Grand Union Canal Race 2017 – Part One

I was struggling badly, such excruciating sleep deprivation. Something I need to learn how to cope with. I was on the approach to CP9 and the time was evaporating fast! I shuffled into the checkpoint at 23.58.41….the cut off was 00.00. My GUCR 2016 was over.

In the week following it was a given I was going to apply for the following year so I could rectify my mistakes and make it to the end. My friend and ultra runner who finished GUCR in 2016, Mike Abel, made a remark that he would crew me in 2017 if I got in. So when the entries opened I had the form filled in and sent back within about a minute! I hadn’t realised at the time but the first 15 applications were given automatic entry to the 3 race canalslam series. I had thought it was the first 15 drawn from the ballot so went along to the draw meeting Gin Lawson and Mark Haynes only then to be told by Keith about the automatic entry. Soon after I then contacted Mike to see if he was still willing to crew as he had said. Thankfully he said he’d change some of his plans and help me out. My cousin said he would drive for us so Mike could buddy run.

I continued through 2016 injury free and mainly running marathons, half marathons, club events and small ultras like the Stort 30. Heading into 2017 I wanted to up my training and races. In 2016 heading towards GUCR I had only done 2 half marathons, 1 marathon and a 40 mile training run…and made it to 133 miles. In 2017 I ran 4 ultras, 4 marathons, 2 x 10ks plus the training runs in between. I was happy for how most of them panned out and began to write up a pacing plan based on those race times. The aim became a 35 hour plan with the realistic view this could slip to 36 or 37 hours depending on weather, injury and tiredness.

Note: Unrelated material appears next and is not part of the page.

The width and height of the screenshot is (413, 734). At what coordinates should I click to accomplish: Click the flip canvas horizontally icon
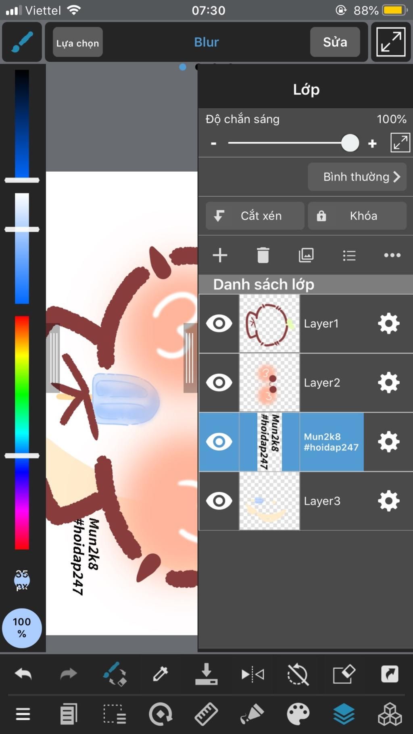tap(252, 674)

As we got closer to GUCR coming around my cousin announced he’d booked a holiday over GUCR weekend..I was pissed off to say the least. There was nothing that could be done so started asking around for someone to step in. Mike said worst case scenario he would still drive so all was not completely lost but still a major spanner in the works. In the last couple of weeks before GUCR Ed Jones who was a finisher in 2016 said he could step in to buddy run from the Wolverton area and Adrian Eeles, an online Twitter acquaintance said he would be able to buddy run from the Hemel Hemstead area. A load of kit and food shopping and I was finally feeling ready.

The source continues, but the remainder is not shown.